### Estratto della fonte
Il programma della vaccinazione anti-covid19, per ora solo simbolicamente avviato in attesa di proseguire più convintamente a partire dal prossimo gennaio, accende anche il dibattito sulla obbligatorietà dei vaccini per i lavoratori. Il tema interessa certamente il mondo politico che, stando alle dichiarazioni degli ultimi giorni, è trasversalmente tra chi è pro e chi è contro l’obbligo di legge (per approfondire clicca qui).
Almeno per ora non esiste alcun obbligo di vaccinazione. Tuttavia dalle parole del noto giuslavorista Pietro Ichino, ex parlamentare PD e “padre” del Jobs Act, raccolte in un’intervista al Corriere della Sera in edicola oggi, parrebbe non sia necessaria una specifica imposizione legale per renderlo obbligatorio in quanto, almeno nell’ambito del rapporto di lavoro, esistono già norme che supportano la posizione del datore di lavoro che volesse sottoporre a vaccino i suoi dipendenti.

### Dati forniti
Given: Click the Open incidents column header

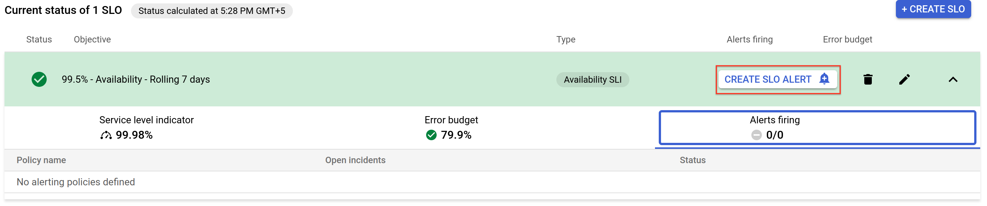Looking at the screenshot, I should point(355,160).
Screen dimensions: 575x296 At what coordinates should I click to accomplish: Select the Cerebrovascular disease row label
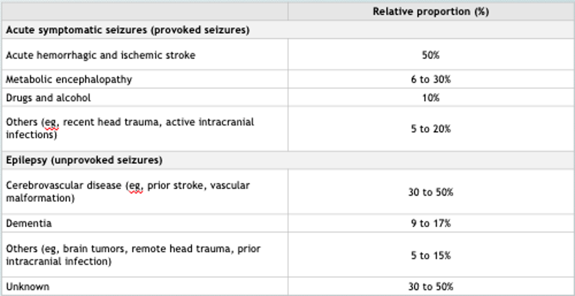[x=128, y=192]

### Consegne
1. Ricopia il passo del testo sull'obbligo vaccinale che inizia con le parole "Il programma della" e termina con "approfondire clicca qui).".
2. Secondo il testo sull'obbligo vaccinale, su quale quotidiano è uscita l'intervista a Pietro Ichino?
3. Prosegui il testo sull'obbligo vaccinale partendo dopo la sua ultima frase.

### Risultati dell'esercizio
1.
Il programma della vaccinazione anti-covid19, per ora solo simbolicamente avviato in attesa di proseguire più convintamente a partire dal prossimo gennaio, accende anche il dibattito sulla obbligatorietà dei vaccini per i lavoratori. Il tema interessa certamente il mondo politico che, stando alle dichiarazioni degli ultimi giorni, è trasversalmente tra chi è pro e chi è contro l’obbligo di legge (per approfondire clicca qui).

2. Sul Corriere della Sera.

3.
«L’articolo 2087 del codice civile – dice Ichino – obbliga il datore di lavoro ad adottare tutte le misure suggerite da scienza ed esperienza, necessarie per garantire la sicurezza fisica e psichica delle persone che lavorano in azienda, il loro benessere». Di conseguenza il datore «non solo può, ma deve farlo» quando ovviamente sarà disponibile.
Nessun diritto di rifiutarsi quindi? Anche su questo Ichino è chiaro «Chiunque potrà rifiutare la vaccinazione; ma se questo metterà a rischio la salute di altre persone, il rifiuto costituirà un impedimento oggettivo alla prosecuzione del rapporto di lavoro» che può legittimamente sfociare anche in un licenziamento «perché la protezione del tuo interesse alla prosecuzione del rapporto cede di fronte alla protezione della salute altrui».